TASK DESCRIPTION: Every line from the one containing "Image resolution: width=1010" to the final line of the material below must be reproduced exactly; leave out all other lines.

SOURCE MATERIAL:
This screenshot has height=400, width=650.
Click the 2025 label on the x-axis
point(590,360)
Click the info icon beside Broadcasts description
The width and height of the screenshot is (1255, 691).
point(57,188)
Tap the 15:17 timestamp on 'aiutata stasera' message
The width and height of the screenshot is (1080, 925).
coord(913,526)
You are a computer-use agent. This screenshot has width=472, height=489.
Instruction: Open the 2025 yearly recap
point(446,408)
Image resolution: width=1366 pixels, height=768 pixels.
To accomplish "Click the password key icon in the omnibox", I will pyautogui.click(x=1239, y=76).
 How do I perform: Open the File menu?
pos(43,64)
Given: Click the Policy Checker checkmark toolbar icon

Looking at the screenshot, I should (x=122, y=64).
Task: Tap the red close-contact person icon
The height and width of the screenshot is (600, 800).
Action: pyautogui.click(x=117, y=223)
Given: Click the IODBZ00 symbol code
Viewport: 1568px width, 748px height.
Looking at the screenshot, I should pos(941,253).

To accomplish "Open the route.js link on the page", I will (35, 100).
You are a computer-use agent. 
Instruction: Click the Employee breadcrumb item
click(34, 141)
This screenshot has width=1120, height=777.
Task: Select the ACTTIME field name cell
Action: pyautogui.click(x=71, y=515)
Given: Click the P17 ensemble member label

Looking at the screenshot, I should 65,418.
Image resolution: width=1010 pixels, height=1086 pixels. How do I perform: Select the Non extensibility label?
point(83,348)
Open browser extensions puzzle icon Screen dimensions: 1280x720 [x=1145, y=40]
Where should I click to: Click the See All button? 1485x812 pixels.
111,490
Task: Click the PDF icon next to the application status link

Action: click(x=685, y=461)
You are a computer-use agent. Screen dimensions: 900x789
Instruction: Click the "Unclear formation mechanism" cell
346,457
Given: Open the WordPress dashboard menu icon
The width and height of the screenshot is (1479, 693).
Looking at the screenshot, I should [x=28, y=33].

COMPLETED TASK:
Image resolution: width=1010 pixels, height=1086 pixels. How do I perform: Select the Non extensibility label?
point(83,348)
Open browser extensions puzzle icon Screen dimensions: 1280x720 [x=1145, y=40]
Where should I click to: Click the See All button? 1485x812 pixels.
111,490
Task: Click the PDF icon next to the application status link

Action: click(x=685, y=461)
You are a computer-use agent. Screen dimensions: 900x789
Instruction: Click the "Unclear formation mechanism" cell
346,457
Given: Open the WordPress dashboard menu icon
The width and height of the screenshot is (1479, 693).
Looking at the screenshot, I should [x=28, y=33].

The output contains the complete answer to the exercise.